Institut Rousseau / Charles Adrianssens : L’histoire de la genèse de la Sécurité sociale est riche d’enseignements à ce propos et conforte ce que vient de dire Charles Fournier. Elle nous montre la la manière dont une branche alimentation pourrait demain voir le jour. On l’oublie parfois, la Sécurité sociale elle-même ne s’est pas faite en un jour. Pour aller vite, avec les lois d’Allarde et Le Chapelier de 1791, la suppression des corporations et la libéralisation de l’économie imposent l’invention de nouveaux mécanismes de solidarité et de protection des travailleurs. Le courant mutualiste va prendre plus d’un siècle à émerger sous la forme d’expérimentations, notamment au sein du monde ouvrier avec des sociétés de secours mutuelles et des caisses locales d’abord isolées, puis il va se généraliser. L’État se raccroche au début du XXe siècle à cette dynamique en encourageant les mutuelles, puis en créant des minimums vieillesse, des droits à l’assurance… Les premières allocations familiales détachées du salaire sont créées en 1938. Ce foisonnement d’initiatives publiques, citoyennes, coopératives et privées, bien que peu coordonné par la puissance publique au plan national, se renforce clairement dans l’entre-deux-guerres. Il crée en quelques années de solides réseaux, des compétences et des moyens de protection plus importants. La proposition de Sécurité sociale du Conseil national de la Résistance (CNR), notamment mise en œuvre par le ministre Ambroise Croizat, se concrétise essentiellement sur l’intuition d’unifier ces entreprises disparates et de leur trouver un mécanisme de financement commun afin de les rendre accessible à tous et plus qualitatives, en lien avec les organisations syndicales. Pour l’Institut Rousseau, c’est par ce même chemin, progressif, de maillage local, de réseaux de compétences, de prise en main par les assurés eux-mêmes, puis d’unification que pourra s’entreprendre la création de la Sécurité sociale de l’alimentation.
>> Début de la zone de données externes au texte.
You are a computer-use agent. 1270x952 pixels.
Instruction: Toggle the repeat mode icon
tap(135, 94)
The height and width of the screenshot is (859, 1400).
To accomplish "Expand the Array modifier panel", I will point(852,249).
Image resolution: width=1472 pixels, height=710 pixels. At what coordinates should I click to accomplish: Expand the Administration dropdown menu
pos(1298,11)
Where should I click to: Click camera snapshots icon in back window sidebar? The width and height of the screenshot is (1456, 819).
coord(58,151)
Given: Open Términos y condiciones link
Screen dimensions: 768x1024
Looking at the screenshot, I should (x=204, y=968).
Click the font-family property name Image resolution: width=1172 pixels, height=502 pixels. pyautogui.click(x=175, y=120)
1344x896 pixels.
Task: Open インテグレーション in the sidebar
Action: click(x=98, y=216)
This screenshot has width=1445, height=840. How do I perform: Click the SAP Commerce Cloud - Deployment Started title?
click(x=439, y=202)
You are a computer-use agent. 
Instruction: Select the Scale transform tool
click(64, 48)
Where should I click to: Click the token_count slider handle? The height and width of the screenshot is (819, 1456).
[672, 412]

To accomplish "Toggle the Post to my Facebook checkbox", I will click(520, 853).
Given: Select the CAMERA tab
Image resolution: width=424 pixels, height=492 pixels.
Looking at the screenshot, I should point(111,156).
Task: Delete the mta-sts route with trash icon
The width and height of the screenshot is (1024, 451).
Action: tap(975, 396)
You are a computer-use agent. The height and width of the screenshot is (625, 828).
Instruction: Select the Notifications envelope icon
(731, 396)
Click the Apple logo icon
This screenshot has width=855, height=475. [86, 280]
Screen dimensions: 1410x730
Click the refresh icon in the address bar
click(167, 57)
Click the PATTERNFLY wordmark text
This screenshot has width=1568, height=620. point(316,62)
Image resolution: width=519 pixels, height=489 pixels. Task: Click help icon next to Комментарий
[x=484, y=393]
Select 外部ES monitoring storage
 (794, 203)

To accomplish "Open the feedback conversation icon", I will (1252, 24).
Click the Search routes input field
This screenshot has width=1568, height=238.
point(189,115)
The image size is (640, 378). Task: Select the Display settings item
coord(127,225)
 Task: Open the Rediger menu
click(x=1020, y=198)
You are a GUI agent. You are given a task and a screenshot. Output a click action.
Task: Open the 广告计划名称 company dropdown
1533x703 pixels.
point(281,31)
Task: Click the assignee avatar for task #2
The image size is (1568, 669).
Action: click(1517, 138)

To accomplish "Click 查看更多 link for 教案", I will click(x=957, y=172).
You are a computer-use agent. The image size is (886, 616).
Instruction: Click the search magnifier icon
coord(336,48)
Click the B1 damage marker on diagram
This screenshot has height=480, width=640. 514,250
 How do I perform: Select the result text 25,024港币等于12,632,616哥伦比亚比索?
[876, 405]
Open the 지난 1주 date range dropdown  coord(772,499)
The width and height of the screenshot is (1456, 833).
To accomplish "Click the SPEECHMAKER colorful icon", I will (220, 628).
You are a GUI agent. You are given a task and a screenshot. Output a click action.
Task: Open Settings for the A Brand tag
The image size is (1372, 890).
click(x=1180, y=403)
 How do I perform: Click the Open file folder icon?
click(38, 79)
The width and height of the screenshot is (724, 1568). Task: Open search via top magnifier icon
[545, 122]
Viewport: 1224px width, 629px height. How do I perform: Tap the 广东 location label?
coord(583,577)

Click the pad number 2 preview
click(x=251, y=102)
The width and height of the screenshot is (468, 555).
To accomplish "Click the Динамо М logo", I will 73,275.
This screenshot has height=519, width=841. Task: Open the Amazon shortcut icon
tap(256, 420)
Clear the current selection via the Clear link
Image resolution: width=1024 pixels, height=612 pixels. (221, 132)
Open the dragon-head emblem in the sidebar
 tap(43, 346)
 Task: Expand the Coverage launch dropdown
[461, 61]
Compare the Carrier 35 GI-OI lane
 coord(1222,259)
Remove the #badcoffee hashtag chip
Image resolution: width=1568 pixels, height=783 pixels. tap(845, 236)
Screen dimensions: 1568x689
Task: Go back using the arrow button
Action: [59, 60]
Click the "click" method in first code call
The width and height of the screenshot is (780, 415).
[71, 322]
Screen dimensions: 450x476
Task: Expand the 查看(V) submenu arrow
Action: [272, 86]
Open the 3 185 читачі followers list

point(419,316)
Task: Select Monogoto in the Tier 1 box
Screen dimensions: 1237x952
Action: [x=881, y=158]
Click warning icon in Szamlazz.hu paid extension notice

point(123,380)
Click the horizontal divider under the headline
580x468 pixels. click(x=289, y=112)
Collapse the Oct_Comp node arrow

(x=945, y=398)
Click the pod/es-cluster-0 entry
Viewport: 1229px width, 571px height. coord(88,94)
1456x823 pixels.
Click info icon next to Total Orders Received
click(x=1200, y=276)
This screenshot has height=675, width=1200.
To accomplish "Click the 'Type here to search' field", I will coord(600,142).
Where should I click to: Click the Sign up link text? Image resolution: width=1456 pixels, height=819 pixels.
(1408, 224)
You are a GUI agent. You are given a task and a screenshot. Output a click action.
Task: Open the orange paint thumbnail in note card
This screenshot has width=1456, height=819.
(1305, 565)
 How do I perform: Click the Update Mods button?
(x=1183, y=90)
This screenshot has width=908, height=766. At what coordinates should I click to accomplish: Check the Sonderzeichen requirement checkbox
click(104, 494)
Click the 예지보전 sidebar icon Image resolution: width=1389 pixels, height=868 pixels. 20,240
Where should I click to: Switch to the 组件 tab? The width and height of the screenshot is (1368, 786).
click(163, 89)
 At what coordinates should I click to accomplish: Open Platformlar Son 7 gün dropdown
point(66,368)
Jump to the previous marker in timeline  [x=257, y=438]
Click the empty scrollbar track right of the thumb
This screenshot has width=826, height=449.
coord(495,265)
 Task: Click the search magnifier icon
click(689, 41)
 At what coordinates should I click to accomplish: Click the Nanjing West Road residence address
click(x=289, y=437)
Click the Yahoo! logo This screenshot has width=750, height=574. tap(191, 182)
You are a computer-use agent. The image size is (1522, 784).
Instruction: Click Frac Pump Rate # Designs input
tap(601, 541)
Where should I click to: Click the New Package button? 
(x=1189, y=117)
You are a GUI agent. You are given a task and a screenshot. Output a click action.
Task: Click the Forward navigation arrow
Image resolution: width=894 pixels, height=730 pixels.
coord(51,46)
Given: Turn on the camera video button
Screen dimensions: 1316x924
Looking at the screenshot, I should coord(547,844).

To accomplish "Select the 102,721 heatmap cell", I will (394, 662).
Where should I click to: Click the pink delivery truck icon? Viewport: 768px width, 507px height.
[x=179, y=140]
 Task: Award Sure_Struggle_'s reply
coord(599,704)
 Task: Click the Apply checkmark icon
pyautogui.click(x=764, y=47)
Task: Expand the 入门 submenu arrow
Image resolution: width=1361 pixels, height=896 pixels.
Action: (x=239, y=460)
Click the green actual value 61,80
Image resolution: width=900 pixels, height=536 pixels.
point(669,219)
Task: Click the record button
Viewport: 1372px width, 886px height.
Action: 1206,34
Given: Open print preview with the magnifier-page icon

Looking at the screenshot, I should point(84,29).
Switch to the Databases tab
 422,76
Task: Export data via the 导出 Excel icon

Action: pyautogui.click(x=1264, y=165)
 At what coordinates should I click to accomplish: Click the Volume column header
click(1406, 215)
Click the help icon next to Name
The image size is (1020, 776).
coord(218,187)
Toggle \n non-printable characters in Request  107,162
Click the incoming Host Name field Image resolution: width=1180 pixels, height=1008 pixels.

Le second élément de réponse décisif à nos yeux relève de la gouvernance du dispositif. État, collectivités, financeurs, agro-industries, associations de l’aide alimentaire, mutualistes, paysans, tous devront co-construire ce dispositif. Avec certes une coordination nationale comme pour toutes les autres branches de la sécurité sociale, mais surtout des caisses primaires décentralisées, au contact local de ces acteurs et des bénéficiaires – ces derniers devant être représentés dans les instances de gestion. Pour résumer, il s’agit donc de faire converger le modèle de sécurité sociale national et le modèle coopératif des expérimentations citoyennes locales qu’on voit fleurir partout sur le territoire.